Suicide baffles people. And it is clear, at least to the local hotline volunteers who spoke with the Observer, that many callers have no idea how to think about suicide. After high-profile deaths, many people call the hotlines to check whether they are vulnerable, asking questions such as “What are the signs of suicide?" and "How do I know if I am at risk?” Answering those questions is a departure for hotline workers, whose primary job is to help people in crisis.

“Intervention is here and now and today,” says Jenyce Gush, the director of volunteer services for the Suicide and Crisis Center of North Texas, the region’s call center for the hotline.

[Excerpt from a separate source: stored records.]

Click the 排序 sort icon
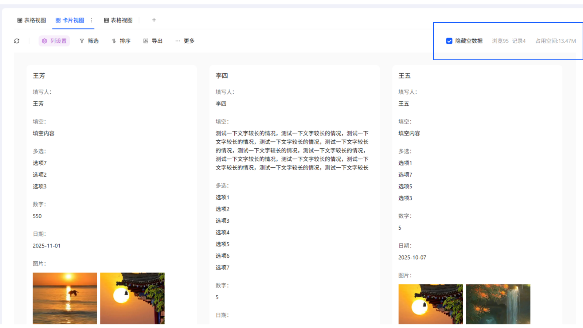This screenshot has height=328, width=583. point(113,41)
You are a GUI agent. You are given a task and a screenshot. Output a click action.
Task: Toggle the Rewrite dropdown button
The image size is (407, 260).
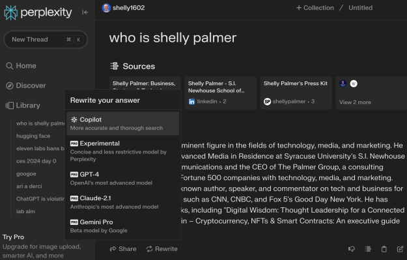coord(161,249)
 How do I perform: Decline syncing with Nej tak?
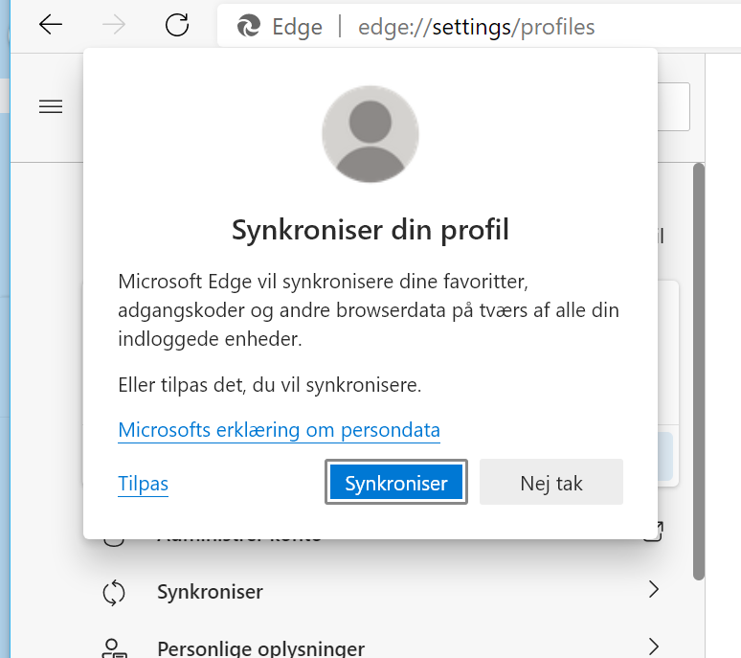click(x=550, y=483)
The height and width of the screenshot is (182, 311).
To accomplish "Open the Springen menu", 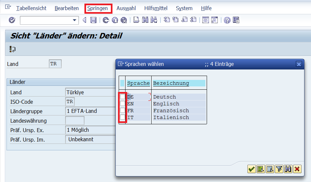I will click(x=98, y=8).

The call center marks its 50th anniversary this year, and Gush has been there since 1988, after her brother took his life in his late 20s. The burnout rate for hotline volunteers is high, Gush says. They have to start with enough emotional fortitude to handle topics such as masturbation, child abuse, incest and the occasional completed suicide over the phone. Many who apply to work for the call center, Gush has learned, are just as confused about suicide and its causes as the average hotline caller.

Gush is the person who gets the calls from would-be hotline volunteers. After the June week in which Spade and Bourdain died, Gush took more than 150 calls from North Texans wanting to volunteer. That’s a surge above the normal rate of callers, and she’s sure it had to do with news stories directing people to the hotline. That usually happens after a high-profile death. The media attention brings out well-intentioned people who are so far removed from the realities of suicide that Gush says she can tell over the phone they’d never make it working for the hotline.

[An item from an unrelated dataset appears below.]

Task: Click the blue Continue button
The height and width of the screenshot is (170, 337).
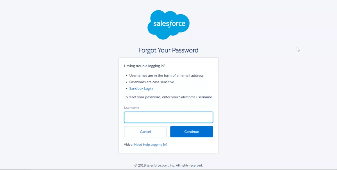Action: click(x=192, y=132)
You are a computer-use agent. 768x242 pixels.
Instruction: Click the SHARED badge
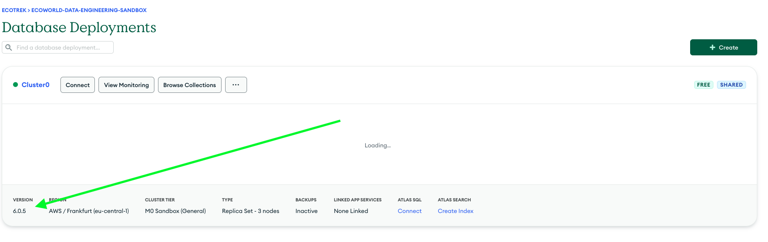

Some are religious people who were moved by the Holy Spirit to help people with suicidal thoughts. Gush says they’re more likely to direct a caller to Jesus than a local hospital or support group. After Spade's and Bourdain's deaths, Gush received a call from a woman who had a dream she should work the hotline.

Clinically trained mental health professionals, too, often make poor hotline volunteers because they’re more interested in diagnosing callers by diving into their pasts rather than finding immediate solutions. Police negotiators, Gush says, are often not a good fit for the hotline because they're more concerned with public safety than an individual caller's problems.

Sometimes racists squeak their way past the volunteer screening. Gush says she's had people working for her — not for long — who have refused to help callers because they sounded too “ethnic” over the phone.

“We’re not gonna have that,” Gush says.

Then there are people who think they are experts at suicide prevention because they have thought about ending their lives or because someone close to them died by suicide. The crisis center's policy is to turn away volunteer applicants who have had close experiences with suicide in the previous two years for fear they will rely too much on their own experience and misdirect people.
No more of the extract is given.